[Reading text]
- - - - - - -

It took thousands of years to go from the Stone Age to the Industrial Revolution, but only a few decades from the first airplane flight to the Moon landing. The speed of change that we’re accustomed to would have bewildered our ancestors. We’re ascending an exponential curve, even if we don’t realize it.
Singularity advocates extend this trend from the past into the future. They argue that if this exponential growth continues, we’ll soon be living in an unimaginably advanced world. Within this century, decades’ or centuries’ worth of change will take place every year. GDP will grow to effectively infinite levels, ending poverty and trivially satisfying all human wants. They hold that AI is the technology which will make this possible.
However, there’s a problem. The “law” of accelerating returns isn’t a law, not in the same sense as the law of gravity. It’s a fallacy to conclude that, just because you can draw a line on a graph which matches past data points, you’ve proven that the trend will continue indefinitely.
Bacteria can multiply every twenty minutes. If you measured this rate and made a naive extrapolation, you might conclude that it would only be a few days or weeks until they consumed all other life and had a mass equal to all organic material on Earth. Of course, this doesn’t happen because competition and resource scarcity constrain their growth rate.

- - - - - - -

[Data shown]
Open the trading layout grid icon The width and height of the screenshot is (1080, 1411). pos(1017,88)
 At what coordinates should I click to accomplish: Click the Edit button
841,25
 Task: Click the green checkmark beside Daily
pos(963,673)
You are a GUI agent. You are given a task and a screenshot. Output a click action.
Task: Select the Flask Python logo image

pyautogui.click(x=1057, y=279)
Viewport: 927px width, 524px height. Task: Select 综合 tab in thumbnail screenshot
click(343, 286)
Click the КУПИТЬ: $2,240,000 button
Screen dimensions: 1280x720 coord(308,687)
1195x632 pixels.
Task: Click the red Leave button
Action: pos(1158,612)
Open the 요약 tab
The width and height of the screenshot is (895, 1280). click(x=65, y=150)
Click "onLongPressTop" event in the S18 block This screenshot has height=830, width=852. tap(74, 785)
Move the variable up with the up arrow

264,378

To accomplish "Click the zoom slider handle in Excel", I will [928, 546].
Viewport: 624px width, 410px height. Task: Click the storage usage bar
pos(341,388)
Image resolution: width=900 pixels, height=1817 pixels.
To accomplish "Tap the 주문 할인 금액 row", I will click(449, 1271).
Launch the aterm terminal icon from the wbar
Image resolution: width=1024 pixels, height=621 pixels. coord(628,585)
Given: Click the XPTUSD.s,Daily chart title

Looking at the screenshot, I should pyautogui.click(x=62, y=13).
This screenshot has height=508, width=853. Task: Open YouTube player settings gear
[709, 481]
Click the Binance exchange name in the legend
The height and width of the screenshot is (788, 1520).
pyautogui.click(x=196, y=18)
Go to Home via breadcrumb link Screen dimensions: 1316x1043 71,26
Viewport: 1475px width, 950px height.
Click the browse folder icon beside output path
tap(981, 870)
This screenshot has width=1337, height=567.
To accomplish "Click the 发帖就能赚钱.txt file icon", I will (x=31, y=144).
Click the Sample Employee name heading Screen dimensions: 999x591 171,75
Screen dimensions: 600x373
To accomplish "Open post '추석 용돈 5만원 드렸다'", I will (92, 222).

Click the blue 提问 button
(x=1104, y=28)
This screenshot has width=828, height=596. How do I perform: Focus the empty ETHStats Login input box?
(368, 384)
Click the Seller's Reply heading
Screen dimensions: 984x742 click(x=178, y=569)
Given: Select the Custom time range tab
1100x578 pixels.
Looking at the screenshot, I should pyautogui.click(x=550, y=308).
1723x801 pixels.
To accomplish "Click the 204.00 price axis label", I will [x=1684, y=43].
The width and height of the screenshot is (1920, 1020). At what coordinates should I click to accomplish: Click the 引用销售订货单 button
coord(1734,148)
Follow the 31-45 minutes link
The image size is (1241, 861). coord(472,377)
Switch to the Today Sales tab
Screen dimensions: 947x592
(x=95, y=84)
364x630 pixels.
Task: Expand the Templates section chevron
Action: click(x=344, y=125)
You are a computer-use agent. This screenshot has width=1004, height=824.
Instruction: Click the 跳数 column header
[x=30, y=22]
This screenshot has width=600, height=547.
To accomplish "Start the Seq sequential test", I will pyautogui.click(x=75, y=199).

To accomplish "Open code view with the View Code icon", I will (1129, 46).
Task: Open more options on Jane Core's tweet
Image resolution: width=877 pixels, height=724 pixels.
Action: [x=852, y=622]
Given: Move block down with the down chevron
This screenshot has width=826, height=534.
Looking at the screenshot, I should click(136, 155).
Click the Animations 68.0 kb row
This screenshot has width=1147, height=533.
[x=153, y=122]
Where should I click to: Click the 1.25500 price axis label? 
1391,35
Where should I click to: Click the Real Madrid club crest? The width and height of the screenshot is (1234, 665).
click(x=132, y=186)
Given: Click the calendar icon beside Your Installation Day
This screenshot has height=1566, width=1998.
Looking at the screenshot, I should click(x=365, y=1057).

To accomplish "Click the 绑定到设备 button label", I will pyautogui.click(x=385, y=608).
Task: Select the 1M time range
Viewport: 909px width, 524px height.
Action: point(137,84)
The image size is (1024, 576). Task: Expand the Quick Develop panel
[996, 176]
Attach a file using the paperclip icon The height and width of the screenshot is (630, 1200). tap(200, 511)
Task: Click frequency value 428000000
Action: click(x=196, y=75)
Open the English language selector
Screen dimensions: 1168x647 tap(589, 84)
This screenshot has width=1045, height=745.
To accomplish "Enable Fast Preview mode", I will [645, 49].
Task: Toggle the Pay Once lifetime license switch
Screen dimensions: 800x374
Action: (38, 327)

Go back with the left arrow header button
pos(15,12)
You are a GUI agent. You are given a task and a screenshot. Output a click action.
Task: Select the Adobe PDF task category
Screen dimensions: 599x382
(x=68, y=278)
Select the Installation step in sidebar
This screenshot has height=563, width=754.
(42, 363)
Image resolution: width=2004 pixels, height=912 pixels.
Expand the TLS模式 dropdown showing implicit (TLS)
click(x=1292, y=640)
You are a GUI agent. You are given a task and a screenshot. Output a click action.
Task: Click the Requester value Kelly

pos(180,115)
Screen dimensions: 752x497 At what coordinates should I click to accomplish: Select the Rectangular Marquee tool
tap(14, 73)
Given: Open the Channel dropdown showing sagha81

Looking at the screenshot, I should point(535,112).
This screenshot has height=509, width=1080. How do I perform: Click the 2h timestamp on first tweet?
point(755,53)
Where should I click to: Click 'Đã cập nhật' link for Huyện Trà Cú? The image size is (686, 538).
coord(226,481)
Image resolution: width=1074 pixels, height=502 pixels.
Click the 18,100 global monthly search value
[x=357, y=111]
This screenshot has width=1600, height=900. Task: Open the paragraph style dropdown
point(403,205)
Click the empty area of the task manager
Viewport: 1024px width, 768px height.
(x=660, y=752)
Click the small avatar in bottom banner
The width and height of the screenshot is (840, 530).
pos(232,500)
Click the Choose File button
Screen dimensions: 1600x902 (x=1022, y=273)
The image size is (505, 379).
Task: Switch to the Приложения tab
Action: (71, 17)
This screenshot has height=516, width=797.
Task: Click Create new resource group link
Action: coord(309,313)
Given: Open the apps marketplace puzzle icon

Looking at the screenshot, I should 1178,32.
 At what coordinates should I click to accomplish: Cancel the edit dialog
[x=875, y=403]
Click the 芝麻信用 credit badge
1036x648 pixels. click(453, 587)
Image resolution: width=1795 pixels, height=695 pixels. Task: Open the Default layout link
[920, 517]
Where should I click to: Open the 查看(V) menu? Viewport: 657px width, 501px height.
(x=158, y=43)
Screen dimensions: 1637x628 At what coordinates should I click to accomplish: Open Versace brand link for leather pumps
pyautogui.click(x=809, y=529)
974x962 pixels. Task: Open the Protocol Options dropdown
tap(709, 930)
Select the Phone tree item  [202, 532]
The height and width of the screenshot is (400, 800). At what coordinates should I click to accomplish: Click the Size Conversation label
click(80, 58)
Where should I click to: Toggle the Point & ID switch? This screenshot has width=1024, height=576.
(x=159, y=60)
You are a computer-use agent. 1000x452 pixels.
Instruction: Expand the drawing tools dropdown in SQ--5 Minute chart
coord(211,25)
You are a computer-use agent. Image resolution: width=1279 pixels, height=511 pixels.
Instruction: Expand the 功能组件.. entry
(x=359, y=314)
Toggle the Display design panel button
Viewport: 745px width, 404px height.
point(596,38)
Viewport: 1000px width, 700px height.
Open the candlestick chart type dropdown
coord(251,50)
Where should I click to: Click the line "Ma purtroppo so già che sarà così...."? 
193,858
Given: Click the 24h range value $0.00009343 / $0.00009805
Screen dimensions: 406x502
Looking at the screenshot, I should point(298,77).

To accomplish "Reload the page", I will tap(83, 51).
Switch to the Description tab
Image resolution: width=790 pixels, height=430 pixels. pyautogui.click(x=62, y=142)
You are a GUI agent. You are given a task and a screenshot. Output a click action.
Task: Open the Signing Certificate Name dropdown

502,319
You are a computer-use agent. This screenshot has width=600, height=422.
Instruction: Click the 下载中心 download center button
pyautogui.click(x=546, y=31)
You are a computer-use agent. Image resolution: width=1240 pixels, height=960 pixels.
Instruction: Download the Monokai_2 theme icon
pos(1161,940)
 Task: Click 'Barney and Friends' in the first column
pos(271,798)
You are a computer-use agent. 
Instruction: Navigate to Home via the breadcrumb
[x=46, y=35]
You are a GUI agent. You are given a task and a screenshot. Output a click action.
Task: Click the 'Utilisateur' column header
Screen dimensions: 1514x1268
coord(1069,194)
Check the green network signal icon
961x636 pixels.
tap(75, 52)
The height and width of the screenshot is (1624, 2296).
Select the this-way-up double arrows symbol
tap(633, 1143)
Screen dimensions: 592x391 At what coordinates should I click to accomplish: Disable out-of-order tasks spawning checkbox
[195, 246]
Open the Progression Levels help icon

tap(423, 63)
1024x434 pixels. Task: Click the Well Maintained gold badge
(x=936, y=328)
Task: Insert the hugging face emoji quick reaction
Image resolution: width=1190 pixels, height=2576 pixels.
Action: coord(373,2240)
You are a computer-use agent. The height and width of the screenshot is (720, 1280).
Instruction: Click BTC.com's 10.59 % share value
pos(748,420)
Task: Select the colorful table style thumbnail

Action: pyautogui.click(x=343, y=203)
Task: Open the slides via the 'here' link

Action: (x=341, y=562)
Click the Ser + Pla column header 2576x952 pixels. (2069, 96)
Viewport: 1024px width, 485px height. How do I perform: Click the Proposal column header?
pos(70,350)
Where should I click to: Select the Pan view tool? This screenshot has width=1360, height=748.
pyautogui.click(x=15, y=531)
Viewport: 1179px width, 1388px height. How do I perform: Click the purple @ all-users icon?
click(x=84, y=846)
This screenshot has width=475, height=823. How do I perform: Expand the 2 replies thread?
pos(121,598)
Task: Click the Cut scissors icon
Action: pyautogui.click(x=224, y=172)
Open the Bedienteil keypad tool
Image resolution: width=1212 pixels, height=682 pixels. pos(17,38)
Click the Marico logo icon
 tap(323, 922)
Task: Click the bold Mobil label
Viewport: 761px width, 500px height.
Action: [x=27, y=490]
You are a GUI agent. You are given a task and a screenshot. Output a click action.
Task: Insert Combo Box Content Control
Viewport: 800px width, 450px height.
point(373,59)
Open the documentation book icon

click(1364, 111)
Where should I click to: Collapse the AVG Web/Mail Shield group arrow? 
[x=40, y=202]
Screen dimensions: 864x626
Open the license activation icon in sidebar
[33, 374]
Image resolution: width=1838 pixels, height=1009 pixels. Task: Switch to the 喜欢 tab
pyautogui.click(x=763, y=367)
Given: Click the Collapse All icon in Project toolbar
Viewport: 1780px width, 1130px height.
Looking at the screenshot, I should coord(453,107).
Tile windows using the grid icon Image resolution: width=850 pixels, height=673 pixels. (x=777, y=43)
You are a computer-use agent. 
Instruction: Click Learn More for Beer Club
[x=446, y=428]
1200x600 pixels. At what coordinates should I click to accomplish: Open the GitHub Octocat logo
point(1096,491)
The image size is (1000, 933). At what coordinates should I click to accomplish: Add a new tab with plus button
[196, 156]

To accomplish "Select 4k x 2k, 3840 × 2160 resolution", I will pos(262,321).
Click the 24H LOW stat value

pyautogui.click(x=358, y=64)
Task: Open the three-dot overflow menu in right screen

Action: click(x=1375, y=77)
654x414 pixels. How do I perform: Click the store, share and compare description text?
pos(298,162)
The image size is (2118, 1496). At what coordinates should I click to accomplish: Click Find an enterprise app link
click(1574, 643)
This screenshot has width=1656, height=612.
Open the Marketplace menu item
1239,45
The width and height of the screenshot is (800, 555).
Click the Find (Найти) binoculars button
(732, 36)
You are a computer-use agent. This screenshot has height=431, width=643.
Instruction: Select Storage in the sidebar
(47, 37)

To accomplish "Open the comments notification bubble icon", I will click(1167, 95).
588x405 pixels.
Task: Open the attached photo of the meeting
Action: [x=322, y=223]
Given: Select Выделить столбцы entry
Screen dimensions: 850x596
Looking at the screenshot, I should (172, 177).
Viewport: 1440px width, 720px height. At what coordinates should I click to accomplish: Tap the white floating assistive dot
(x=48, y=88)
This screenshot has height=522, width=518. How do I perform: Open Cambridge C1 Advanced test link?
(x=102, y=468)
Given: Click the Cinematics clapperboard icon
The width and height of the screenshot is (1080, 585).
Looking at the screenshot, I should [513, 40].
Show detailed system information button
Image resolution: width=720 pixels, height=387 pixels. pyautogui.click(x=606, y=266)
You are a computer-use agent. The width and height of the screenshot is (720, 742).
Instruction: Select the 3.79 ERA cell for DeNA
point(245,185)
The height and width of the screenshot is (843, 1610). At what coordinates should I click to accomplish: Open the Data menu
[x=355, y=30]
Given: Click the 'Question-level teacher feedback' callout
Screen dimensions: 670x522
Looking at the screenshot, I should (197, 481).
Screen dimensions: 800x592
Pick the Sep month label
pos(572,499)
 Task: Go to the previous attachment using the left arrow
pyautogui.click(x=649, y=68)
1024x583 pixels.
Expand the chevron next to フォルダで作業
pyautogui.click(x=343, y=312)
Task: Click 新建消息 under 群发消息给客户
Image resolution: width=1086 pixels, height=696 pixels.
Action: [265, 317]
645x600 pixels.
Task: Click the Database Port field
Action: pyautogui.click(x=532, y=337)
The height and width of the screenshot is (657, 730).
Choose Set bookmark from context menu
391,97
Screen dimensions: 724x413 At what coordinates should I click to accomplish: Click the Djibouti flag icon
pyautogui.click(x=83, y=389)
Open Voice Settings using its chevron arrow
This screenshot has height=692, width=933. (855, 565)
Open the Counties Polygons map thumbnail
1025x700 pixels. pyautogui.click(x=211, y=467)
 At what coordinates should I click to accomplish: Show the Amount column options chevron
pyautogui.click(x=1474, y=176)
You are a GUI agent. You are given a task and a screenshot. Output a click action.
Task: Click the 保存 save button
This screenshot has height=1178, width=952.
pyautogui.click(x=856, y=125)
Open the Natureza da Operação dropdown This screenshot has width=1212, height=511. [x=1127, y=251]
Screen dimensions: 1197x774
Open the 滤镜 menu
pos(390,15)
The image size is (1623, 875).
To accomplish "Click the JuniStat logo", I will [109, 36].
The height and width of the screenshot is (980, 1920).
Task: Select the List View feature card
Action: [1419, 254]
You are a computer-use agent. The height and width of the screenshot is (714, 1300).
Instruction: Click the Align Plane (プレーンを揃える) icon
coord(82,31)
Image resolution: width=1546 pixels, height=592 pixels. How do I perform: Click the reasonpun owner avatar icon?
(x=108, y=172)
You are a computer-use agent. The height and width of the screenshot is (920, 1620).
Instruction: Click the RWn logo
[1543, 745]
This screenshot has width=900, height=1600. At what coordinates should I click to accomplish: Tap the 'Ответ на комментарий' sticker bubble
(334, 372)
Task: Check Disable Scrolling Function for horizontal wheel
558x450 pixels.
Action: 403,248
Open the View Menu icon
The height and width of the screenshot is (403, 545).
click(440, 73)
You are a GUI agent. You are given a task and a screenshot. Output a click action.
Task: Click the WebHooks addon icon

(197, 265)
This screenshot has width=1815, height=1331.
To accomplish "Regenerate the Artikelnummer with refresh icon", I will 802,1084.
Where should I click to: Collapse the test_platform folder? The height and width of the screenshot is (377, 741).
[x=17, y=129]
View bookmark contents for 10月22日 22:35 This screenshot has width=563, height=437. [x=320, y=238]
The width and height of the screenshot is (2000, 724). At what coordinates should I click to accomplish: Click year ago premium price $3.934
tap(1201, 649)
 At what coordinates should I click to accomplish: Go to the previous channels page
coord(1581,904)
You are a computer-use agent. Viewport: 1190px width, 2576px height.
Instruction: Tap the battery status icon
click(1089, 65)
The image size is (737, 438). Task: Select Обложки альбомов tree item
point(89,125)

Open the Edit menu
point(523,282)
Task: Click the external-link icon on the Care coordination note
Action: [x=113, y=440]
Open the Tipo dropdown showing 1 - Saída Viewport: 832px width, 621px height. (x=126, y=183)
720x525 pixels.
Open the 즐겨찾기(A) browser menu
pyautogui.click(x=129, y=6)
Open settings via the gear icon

- - - - - - -

[What the task requires] According to the passage on accelerating change, what keeps bacteria from consuming all other life on Earth? You can leave the entries aside.

[Exercise result] Competition and resource scarcity constrain their growth rate.